* Yapılacak Çalışmalar:
1) Okuma metninden "Türk-İş’e bağlı Belediye" sözleriyle açılan ve "iktidara dönmüştür rehilmektedir." sözleriyle kapanan bölümü hiçbir değişiklik yapmadan tekrar yazınız.
2) Okuma metnine göre Ergün Atalay, mikrofonların kayıtta olduğunu fark etmeden söylediği sözleri hangi törende söylemiştir?

* Okuma Metni:
########################################
Menu
RSS

Türk-İş’e bağlı Belediye İş Sendikası Genel Merkezi, Türk İş Başkanı Ergün Atalay’ın mikrofonun kayıtta olduğunu fark etmeden söylediği sözlere sert tepki gösterdi. Sendika Genel Merkezi, “Bu sözler sadece bir kişinin ağzından çıkan sözler değil, bir yönetim anlayışının yansımadır.

Türk-İş Yönetimi, aylardır devam eden toplu sözleşme sürecinde yapması gerekenleri yapmayan, aldığı eylem kararlarının uygulanabilirliğine kendi bile inanmayan, sadece yapmadıklarının teorisini üreten bir yönetim anlayışının yapabileceği şeyi yaparak işi kapatmıştır” dedi.

Belediye İş Sendikası Genel Merkezi tarafından yapılan yazılı açıklamada Türk İş başkanı sert sözlerle kınanırken, yüzünü emekçiye değil siyasal iktidara dönmüştür rehilmektedir.

Açıklama aynen şöyle:

2019-2020 yılı Kamu toplu iş sözleşmesi çerçeve anlaşması imza töreninde Türk-İş Genel Başkanı Ergün Atalay’ın mikrofonların kayıtta olduğunu fark etmeden Aile, Çalışma ve Sosyal Hizmetler Bakanı Zehra Zümrüt Selçuk’a dönerek "Uzasa işi karıştıracağız.
########################################
* Verilen Bilgiler:

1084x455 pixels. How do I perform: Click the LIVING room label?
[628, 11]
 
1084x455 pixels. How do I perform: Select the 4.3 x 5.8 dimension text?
########################################
* Görevlere Göre Cevaplar:
1)
Türk-İş’e bağlı Belediye İş Sendikası Genel Merkezi, Türk İş Başkanı Ergün Atalay’ın mikrofonun kayıtta olduğunu fark etmeden söylediği sözlere sert tepki gösterdi. Sendika Genel Merkezi, “Bu sözler sadece bir kişinin ağzından çıkan sözler değil, bir yönetim anlayışının yansımadır.

Türk-İş Yönetimi, aylardır devam eden toplu sözleşme sürecinde yapması gerekenleri yapmayan, aldığı eylem kararlarının uygulanabilirliğine kendi bile inanmayan, sadece yapmadıklarının teorisini üreten bir yönetim anlayışının yapabileceği şeyi yaparak işi kapatmıştır” dedi.

Belediye İş Sendikası Genel Merkezi tarafından yapılan yazılı açıklamada Türk İş başkanı sert sözlerle kınanırken, yüzünü emekçiye değil siyasal iktidara dönmüştür rehilmektedir.

2) 2019-2020 yılı Kamu toplu iş sözleşmesi çerçeve anlaşması imza töreninde.